Required work =>
1. Please write out the GE post from "May 17, 2009" up to and including "and sustainable healthcare.".
2. In the GE post, what three big themes is the CEO refocusing the company on?
### Document section ###
GE’s Reset

May 17, 2009

GE’s Reset

    Recently reread GE Jeff Immelt’s Letter to Shareholders in its 2008 Annual Report.  A few comments.  I like how GE has a picture of its senior team in the introduction.  It is not the first time but it goes a long way in honoring the team.  I always find GE’s CEO Letters revealing.  The general theme is that GE along with the global economy and business in general have to be “reset” for the long-term and perhaps forever.  “The interaction between government and business will change forever.  In a reset economy, the government will be a regulator; and also an industry policy champion, a financier, and a key partner.”  Immelt calls it a reset world. The CEO is resetting the company to focus on three big themes – emerging market growth, clean energy and sustainable healthcare.

 

One of my favorite parts, of course, came when Immelt discusses GE’s reputation.  Immelt has often mentioned “reputation” in his CEO Shareholder Letters and clearly considers reputation a metric of success.  He said in an earlier CEO Letter (2002): “My own role on the GE Board is clear. I have two functions: lead the company as CEO with integrity, clarity and purpose, as measured by financial performance and reputation.”  This time he said, “Let’s face it: our Company’s reputation was tarnished because we weren’t the ‘safe and reliable’ growth company that is our aspiration. I accept responsibility for this. But, I think this environment presents an opportunity of a lifetime. We get a chance to reset the core of GE and focus on what we do best.”
### Source excerpt ###
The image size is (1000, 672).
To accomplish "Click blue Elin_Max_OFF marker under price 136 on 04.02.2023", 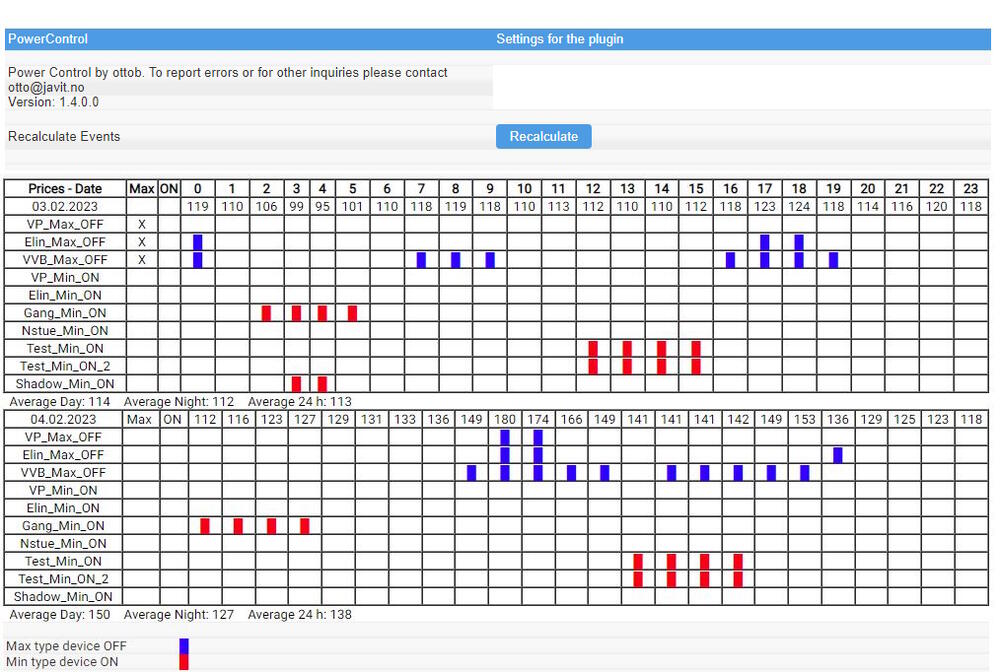I will click(x=838, y=455).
###
Solution set =>
1.
May 17, 2009

GE’s Reset

    Recently reread GE Jeff Immelt’s Letter to Shareholders in its 2008 Annual Report.  A few comments.  I like how GE has a picture of its senior team in the introduction.  It is not the first time but it goes a long way in honoring the team.  I always find GE’s CEO Letters revealing.  The general theme is that GE along with the global economy and business in general have to be “reset” for the long-term and perhaps forever.  “The interaction between government and business will change forever.  In a reset economy, the government will be a regulator; and also an industry policy champion, a financier, and a key partner.”  Immelt calls it a reset world. The CEO is resetting the company to focus on three big themes – emerging market growth, clean energy and sustainable healthcare.

2. Emerging market growth, clean energy and sustainable healthcare.